*WORK TO COMPLETE:* The lines to copy run from the one containing "Click the Insurance Policy title text" to the end of the listing. Please write them out exactly, minus the pictures.

*RECORDS SUPPLIED:*
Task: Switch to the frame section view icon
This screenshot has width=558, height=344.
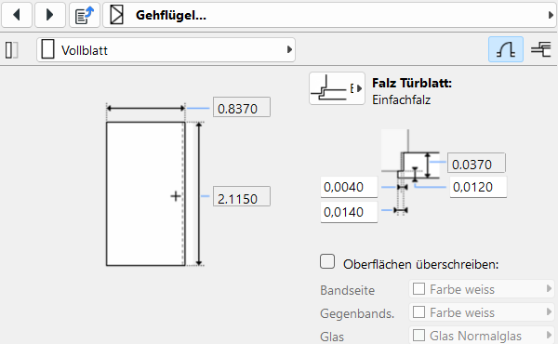Action: [x=541, y=49]
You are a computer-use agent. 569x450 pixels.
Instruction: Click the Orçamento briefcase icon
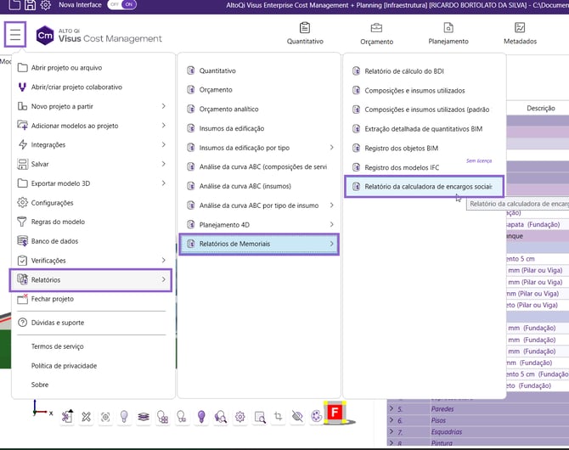(376, 27)
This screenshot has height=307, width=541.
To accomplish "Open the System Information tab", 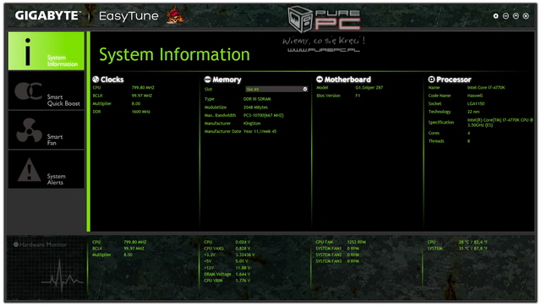I will pyautogui.click(x=46, y=51).
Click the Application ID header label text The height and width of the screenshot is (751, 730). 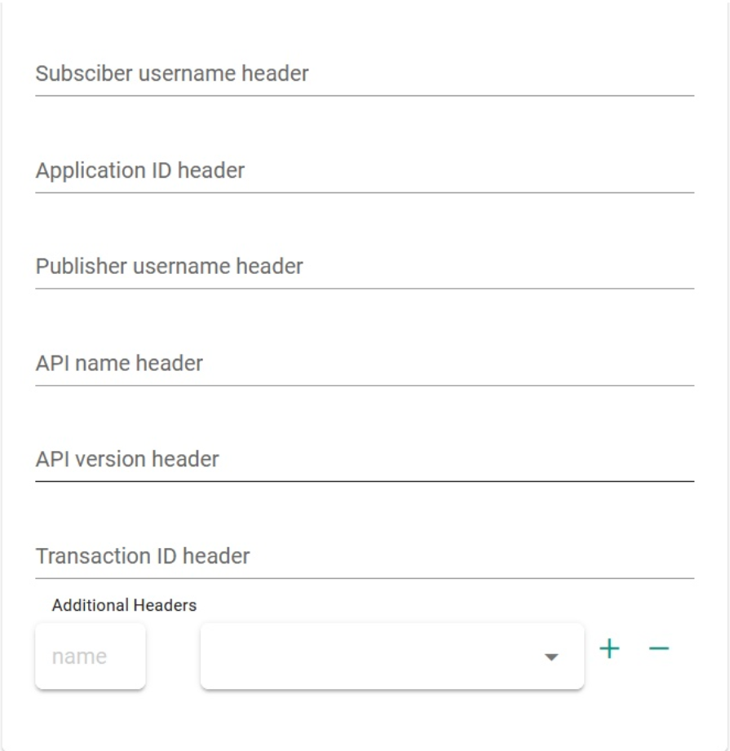pyautogui.click(x=140, y=171)
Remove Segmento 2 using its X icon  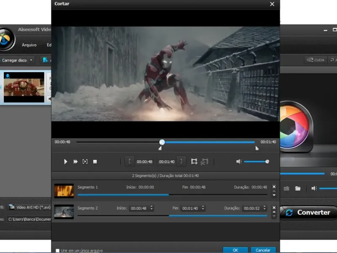pos(274,207)
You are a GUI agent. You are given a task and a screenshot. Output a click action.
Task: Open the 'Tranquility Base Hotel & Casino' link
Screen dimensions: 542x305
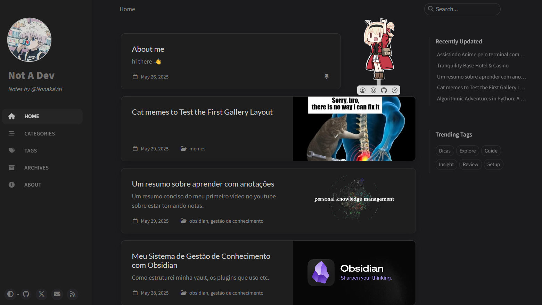473,66
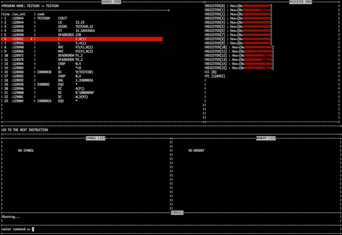The width and height of the screenshot is (342, 235).
Task: Click the PC [128952] program counter
Action: tap(215, 76)

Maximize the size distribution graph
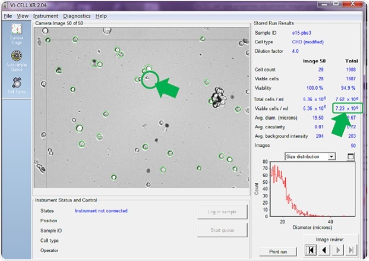click(351, 156)
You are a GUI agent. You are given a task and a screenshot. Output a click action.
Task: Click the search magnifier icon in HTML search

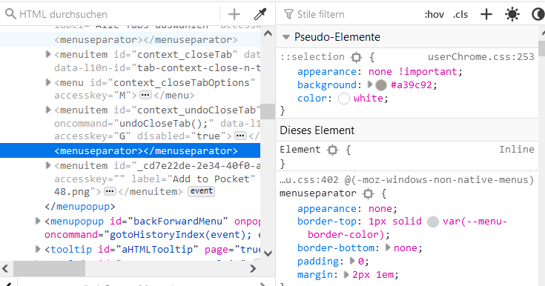tap(11, 14)
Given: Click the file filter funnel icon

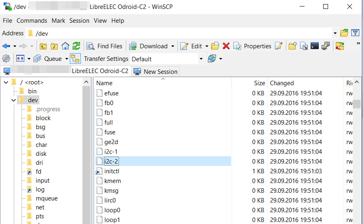Looking at the screenshot, I should [355, 33].
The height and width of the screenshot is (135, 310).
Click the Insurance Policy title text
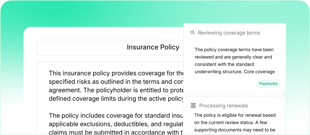(153, 47)
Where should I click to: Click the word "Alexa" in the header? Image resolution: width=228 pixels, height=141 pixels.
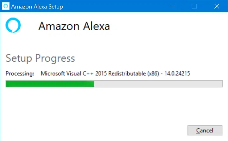(96, 26)
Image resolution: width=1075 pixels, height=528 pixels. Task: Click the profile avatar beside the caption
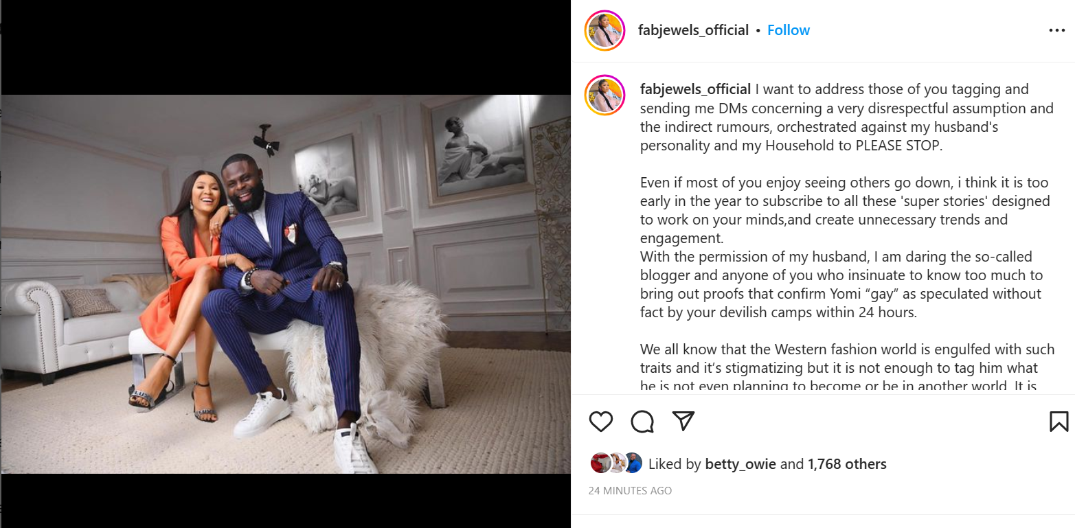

*ANSWER BELOW:*
Click the Insurance Policy title text
(153, 47)
Where should I click to: Click the word "Alexa" in the header? Image resolution: width=228 pixels, height=141 pixels.
(96, 26)
Image resolution: width=1075 pixels, height=528 pixels. Task: Click the profile avatar beside the caption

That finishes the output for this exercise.